Task statement:
Please keep to the lines below from the one with "This screenshot has height=488, width=868." through the one with "This screenshot has height=532, width=403.", and restate them word for word, ends included.

[Saved entries]

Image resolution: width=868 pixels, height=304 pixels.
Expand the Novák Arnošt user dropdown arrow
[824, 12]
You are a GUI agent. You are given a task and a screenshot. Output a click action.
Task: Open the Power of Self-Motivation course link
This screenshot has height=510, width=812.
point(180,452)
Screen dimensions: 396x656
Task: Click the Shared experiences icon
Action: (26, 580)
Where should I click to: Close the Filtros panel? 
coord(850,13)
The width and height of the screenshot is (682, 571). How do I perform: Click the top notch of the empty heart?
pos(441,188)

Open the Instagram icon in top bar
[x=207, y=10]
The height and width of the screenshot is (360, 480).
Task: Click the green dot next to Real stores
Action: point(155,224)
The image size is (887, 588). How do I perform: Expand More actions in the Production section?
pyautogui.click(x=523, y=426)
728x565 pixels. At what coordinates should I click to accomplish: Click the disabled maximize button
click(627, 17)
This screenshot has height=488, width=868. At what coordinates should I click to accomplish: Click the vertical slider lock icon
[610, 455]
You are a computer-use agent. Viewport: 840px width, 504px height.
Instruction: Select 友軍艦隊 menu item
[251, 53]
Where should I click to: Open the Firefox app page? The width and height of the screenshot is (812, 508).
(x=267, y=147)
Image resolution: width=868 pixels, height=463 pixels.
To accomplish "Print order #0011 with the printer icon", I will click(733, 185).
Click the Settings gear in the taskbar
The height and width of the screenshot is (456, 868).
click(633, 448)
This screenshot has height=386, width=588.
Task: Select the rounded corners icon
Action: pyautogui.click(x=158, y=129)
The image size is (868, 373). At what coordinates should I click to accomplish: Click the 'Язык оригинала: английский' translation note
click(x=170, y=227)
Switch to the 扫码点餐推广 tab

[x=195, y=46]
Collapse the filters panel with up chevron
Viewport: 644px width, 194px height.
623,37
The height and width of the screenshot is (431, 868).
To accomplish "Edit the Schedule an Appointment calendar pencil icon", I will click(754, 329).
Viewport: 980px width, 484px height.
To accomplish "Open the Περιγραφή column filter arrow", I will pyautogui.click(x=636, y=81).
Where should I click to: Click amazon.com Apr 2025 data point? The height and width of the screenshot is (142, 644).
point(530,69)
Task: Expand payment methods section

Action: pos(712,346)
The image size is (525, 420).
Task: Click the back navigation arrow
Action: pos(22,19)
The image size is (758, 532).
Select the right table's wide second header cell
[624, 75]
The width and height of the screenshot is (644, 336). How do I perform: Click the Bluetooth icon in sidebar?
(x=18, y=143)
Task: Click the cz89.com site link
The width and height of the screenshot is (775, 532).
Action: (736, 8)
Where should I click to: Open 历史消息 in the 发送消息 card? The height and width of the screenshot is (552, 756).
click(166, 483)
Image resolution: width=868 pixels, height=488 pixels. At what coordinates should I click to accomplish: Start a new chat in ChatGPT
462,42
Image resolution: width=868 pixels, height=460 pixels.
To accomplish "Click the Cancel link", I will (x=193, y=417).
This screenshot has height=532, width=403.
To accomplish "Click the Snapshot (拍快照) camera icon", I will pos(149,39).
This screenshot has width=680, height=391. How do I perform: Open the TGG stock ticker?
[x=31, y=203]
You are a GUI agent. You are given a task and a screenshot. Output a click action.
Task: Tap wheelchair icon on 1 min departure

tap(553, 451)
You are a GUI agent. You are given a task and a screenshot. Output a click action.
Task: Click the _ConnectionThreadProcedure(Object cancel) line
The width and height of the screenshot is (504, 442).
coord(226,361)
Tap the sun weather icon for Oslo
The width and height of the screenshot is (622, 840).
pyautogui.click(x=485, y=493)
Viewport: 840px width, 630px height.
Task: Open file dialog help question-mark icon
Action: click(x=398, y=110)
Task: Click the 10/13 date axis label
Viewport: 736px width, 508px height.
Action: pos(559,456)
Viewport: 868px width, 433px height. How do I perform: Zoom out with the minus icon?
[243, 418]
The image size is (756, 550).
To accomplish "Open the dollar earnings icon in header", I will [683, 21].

Result for this task:
This screenshot has height=488, width=868. At what coordinates should I click to accomplish: Click the vertical slider lock icon
[610, 455]
You are a computer-use agent. Viewport: 840px width, 504px height.
Instruction: Select 友軍艦隊 menu item
[251, 53]
Where should I click to: Open the Firefox app page? The width and height of the screenshot is (812, 508).
(x=267, y=147)
Image resolution: width=868 pixels, height=463 pixels.
To accomplish "Print order #0011 with the printer icon", I will click(733, 185).
Click the Settings gear in the taskbar
The height and width of the screenshot is (456, 868).
click(633, 448)
This screenshot has height=386, width=588.
Task: Select the rounded corners icon
Action: pyautogui.click(x=158, y=129)
The image size is (868, 373). At what coordinates should I click to accomplish: Click the 'Язык оригинала: английский' translation note
click(x=170, y=227)
Switch to the 扫码点餐推广 tab

[x=195, y=46]
Collapse the filters panel with up chevron
Viewport: 644px width, 194px height.
623,37
The height and width of the screenshot is (431, 868).
To accomplish "Edit the Schedule an Appointment calendar pencil icon", I will click(754, 329).
Viewport: 980px width, 484px height.
To accomplish "Open the Περιγραφή column filter arrow", I will pyautogui.click(x=636, y=81).
Where should I click to: Click amazon.com Apr 2025 data point? The height and width of the screenshot is (142, 644).
point(530,69)
Task: Expand payment methods section

Action: pos(712,346)
The image size is (525, 420).
Task: Click the back navigation arrow
Action: pos(22,19)
The image size is (758, 532).
Select the right table's wide second header cell
[624, 75]
The width and height of the screenshot is (644, 336). How do I perform: Click the Bluetooth icon in sidebar?
(x=18, y=143)
Task: Click the cz89.com site link
The width and height of the screenshot is (775, 532).
Action: (736, 8)
Where should I click to: Open 历史消息 in the 发送消息 card? The height and width of the screenshot is (552, 756).
click(166, 483)
Image resolution: width=868 pixels, height=488 pixels. At what coordinates should I click to accomplish: Start a new chat in ChatGPT
462,42
Image resolution: width=868 pixels, height=460 pixels.
To accomplish "Click the Cancel link", I will (x=193, y=417).
This screenshot has height=532, width=403.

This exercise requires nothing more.